Other than the irritating “Cigarettes are injurious to health” warning which stayed on the screen almost all through the movie, I had nothing to fault in this fabulous film.
So this review is actually going to be little more than a song of praise for outstanding acting, wonderful period detail and the creation of amazing tension, even though we all know the outcome.
Gary Oldman is extraordinary as Winston Churchill, brilliant orator, quick-thinking, irascible, insensitive to those around him who love and like him, and a street-fighter of note.

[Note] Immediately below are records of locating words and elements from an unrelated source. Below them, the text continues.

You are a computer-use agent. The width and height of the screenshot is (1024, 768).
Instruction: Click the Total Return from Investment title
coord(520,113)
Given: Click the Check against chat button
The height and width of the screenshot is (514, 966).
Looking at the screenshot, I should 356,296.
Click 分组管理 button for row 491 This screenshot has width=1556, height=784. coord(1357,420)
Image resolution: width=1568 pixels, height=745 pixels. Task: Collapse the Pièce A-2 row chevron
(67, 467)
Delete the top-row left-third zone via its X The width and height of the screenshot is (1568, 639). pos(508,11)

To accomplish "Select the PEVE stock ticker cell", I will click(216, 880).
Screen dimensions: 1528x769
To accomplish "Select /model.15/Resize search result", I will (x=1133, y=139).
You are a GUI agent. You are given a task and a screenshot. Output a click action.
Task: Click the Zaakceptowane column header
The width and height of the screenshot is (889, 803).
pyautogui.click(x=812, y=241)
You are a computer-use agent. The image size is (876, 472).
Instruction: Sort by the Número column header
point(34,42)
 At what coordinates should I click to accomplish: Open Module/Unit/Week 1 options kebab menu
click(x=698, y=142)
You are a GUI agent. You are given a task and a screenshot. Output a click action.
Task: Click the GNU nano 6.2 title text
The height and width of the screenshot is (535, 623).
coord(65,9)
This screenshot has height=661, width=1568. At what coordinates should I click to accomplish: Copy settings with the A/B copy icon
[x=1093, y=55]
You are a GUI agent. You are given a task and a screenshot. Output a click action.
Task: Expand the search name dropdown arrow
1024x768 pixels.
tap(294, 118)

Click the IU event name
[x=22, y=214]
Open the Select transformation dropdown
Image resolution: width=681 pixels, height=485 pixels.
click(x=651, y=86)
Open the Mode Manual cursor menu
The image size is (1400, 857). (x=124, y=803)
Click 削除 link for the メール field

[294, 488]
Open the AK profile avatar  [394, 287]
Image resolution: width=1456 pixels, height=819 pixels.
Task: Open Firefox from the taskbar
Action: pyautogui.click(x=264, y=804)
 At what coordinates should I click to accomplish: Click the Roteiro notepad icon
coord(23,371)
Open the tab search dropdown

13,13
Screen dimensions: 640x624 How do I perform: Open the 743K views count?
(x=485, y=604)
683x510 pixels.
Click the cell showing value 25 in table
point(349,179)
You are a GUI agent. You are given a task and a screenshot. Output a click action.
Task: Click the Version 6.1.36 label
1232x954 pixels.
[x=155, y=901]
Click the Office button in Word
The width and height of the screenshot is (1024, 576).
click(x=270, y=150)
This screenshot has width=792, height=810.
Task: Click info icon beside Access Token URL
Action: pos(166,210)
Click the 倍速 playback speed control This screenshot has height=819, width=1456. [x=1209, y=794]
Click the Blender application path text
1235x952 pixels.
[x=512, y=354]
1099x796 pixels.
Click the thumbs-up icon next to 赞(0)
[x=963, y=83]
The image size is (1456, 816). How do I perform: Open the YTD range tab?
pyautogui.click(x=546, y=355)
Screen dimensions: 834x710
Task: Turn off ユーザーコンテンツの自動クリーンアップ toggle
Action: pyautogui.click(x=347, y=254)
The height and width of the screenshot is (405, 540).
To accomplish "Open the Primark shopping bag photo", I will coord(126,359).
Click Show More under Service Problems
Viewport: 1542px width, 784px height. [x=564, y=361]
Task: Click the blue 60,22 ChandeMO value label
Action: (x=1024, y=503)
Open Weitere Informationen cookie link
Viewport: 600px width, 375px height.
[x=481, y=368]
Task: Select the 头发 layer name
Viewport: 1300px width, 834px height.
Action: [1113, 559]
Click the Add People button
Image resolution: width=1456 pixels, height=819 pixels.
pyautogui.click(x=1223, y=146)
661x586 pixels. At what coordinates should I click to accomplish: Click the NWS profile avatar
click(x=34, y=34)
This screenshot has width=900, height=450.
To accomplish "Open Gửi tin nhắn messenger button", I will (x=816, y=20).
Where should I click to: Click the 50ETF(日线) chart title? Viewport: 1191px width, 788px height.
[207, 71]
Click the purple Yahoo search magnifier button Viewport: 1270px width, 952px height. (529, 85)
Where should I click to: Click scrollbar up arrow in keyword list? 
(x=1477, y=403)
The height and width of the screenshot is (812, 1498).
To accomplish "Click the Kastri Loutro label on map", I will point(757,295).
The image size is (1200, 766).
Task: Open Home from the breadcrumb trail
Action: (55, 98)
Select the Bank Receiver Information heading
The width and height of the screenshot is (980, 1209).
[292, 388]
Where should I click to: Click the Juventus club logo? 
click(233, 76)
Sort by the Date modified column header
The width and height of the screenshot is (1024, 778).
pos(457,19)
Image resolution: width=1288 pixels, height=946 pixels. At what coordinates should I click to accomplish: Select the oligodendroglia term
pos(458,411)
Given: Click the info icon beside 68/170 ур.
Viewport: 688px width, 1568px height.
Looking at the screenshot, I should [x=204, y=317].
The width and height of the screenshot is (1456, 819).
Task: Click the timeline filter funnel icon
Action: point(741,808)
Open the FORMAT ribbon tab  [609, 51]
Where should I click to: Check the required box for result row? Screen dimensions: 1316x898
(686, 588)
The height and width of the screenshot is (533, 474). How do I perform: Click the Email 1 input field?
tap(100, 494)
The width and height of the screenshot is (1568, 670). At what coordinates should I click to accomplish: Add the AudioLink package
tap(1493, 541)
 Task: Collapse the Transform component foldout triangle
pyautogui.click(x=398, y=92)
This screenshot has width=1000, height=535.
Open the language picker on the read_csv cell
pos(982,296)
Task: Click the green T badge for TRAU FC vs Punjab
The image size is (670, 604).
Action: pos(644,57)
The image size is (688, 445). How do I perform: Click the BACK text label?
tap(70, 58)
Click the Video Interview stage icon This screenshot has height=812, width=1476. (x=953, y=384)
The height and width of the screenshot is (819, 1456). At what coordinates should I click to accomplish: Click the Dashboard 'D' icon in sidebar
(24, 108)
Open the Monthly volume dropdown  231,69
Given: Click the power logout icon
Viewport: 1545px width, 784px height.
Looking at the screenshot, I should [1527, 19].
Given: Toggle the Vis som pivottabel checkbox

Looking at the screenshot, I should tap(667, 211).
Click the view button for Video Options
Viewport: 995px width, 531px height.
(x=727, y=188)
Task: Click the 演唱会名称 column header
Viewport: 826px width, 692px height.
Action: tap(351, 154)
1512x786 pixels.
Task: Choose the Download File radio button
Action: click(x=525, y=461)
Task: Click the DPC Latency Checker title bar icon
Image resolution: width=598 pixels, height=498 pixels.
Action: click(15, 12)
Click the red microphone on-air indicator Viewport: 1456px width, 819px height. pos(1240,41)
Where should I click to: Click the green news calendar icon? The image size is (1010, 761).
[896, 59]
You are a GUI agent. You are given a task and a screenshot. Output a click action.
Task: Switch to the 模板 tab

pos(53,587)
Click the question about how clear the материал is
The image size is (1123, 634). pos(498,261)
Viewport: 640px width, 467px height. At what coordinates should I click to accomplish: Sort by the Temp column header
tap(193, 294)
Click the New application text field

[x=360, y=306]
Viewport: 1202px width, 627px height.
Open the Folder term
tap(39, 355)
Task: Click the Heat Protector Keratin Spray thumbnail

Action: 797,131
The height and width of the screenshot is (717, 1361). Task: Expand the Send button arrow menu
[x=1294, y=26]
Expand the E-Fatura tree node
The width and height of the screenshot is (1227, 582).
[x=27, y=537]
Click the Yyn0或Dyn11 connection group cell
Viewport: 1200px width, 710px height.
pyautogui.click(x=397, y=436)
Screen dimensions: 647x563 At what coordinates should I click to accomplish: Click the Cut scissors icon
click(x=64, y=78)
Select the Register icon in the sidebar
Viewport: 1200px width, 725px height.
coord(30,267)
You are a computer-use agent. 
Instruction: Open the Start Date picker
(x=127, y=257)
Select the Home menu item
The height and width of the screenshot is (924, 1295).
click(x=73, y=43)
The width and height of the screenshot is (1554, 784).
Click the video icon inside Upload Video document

His outsmarting of his War Cabinet through his emotional speech to his Outer Cabinet, in which he liberally quotes people he just met on the Tube is a classic moment, demonstrating his amazing oratorical skills. The Tube moment is, apparently, fiction. But it makes for good cinema.
Kristin Scott Thomas as Clemmie is sublime, looks utterly fabulous in those chic 1940s clothes and brings out a more vulnerable, likeable side to Winston Churchill. Clementine was clearly the ballast for her husband and although Ms Scott Thomas’s screen time might be limited, she fleshes out Clemmie’s character so perfectly that we feel we do indeed know her. When she toasts her husband on becoming Prime Minister, it is a masterclass in how to deliver a rebuke with love and respect.
Lily James as Churchill’s secretary Elizabeth Layton is gorgeous., with that winning smile of hers.
Oh dear, that’s hardly a deep-insight-y kind of thing to say, but Ms James really is so lovely, and makes Ms Layton into a delightful, vital part of the PM’s life.
Samuel West, Ronald Pickup, Ben Mendelsohn – they are all perfect and visually perfect, Ben Mendelsohn as King George VI in particular is wonderful.
The atmosphere of England in the late 30s and early 40s, when it was a world of privileged white middle-aged men, with hardly any women and ne’er a non-Caucasian face visible is superbly re-created, with the scenes in the House of Commons bringing home, if ever one needed a reminder, of how Britain has evolved over the decades.
Having said that, the only false note was, for me, the presence of a black Londoner on the Tube. I’m no historian, but I just cannot see Winston Churchill sitting and chatting like that. Maybe I’m wrong. That scene was just a tad too PC for me.
But that minor criticism aside, this is a stunning film, and I cannot praise it too highly.
And, as a matter of interest, is it an Indian thing (I live in New Delhi) to have that tobacco warning on the screen each time a character lights up? Which is almost all the time. Or do other countries do this as well?